**Task details**
Copy every line of text in the records below word for word, leaving out the pictures.

**Supplied data**
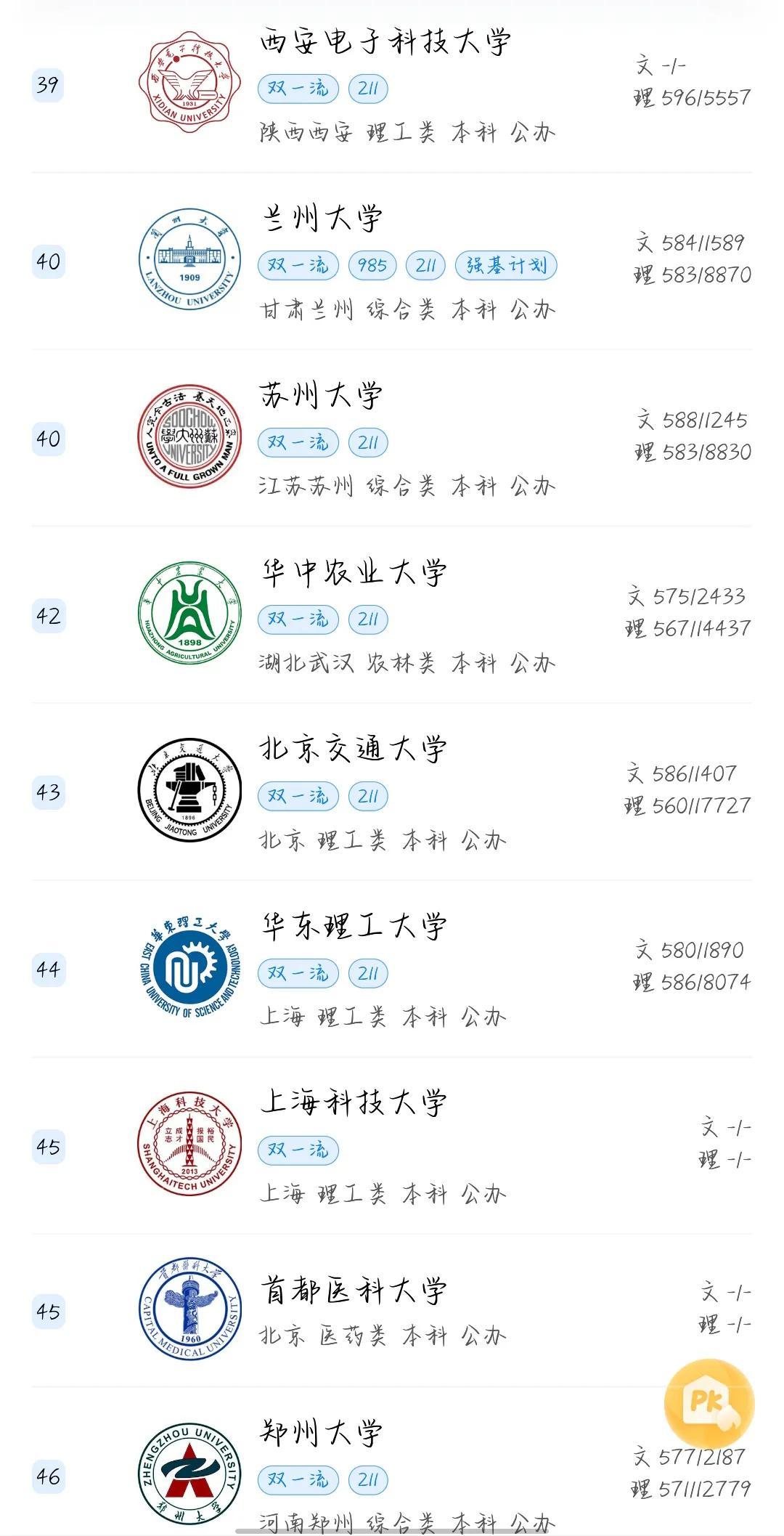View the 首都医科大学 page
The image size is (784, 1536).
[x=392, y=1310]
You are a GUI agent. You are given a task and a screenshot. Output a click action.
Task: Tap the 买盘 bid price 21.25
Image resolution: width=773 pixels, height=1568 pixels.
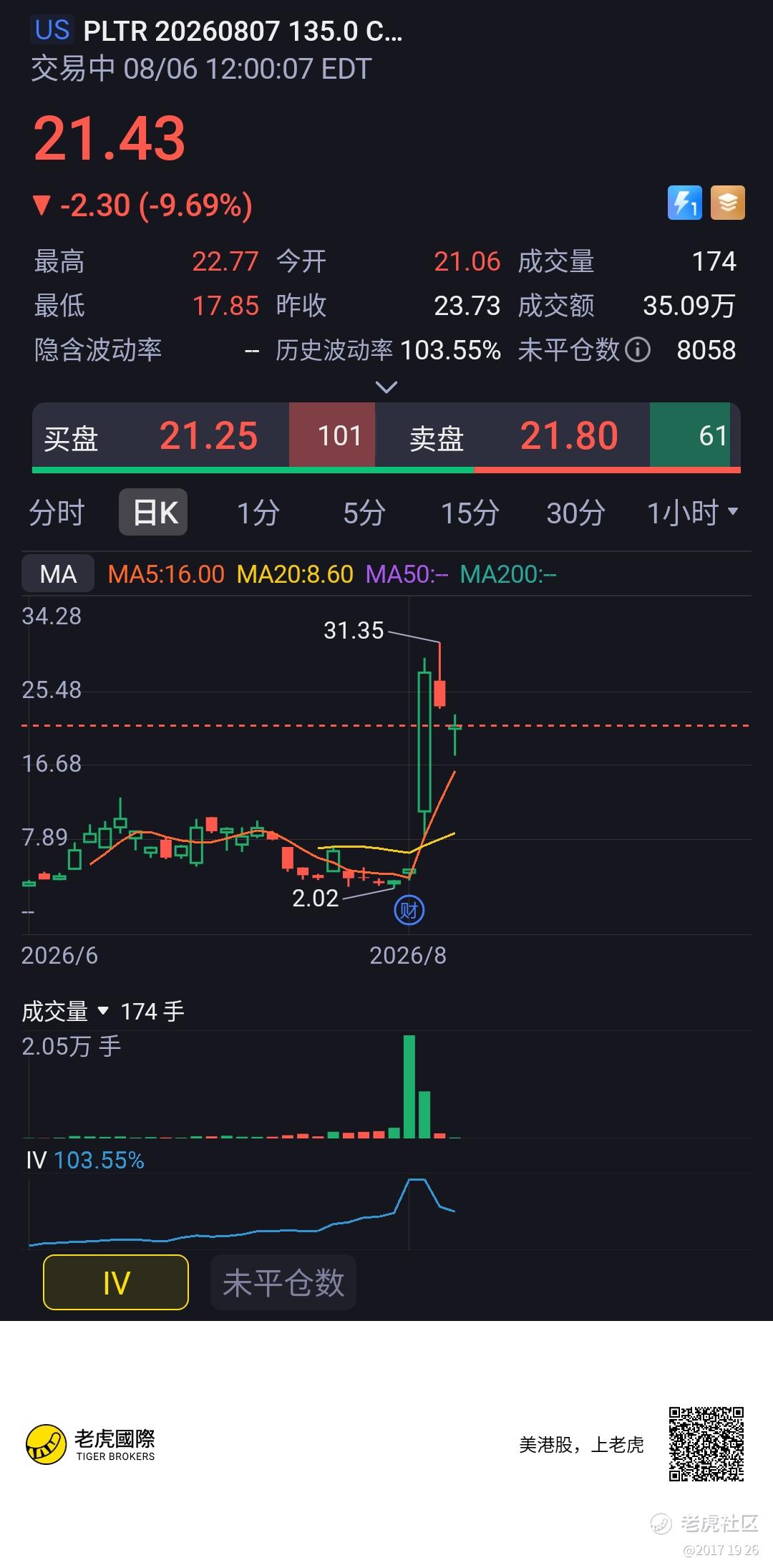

**Exercise response**
View the 首都医科大学 page
The image size is (784, 1536).
[x=392, y=1310]
You are a GUI agent. You are given a task and a screenshot. Output a click action.
Task: Tap the 买盘 bid price 21.25
Image resolution: width=773 pixels, height=1568 pixels.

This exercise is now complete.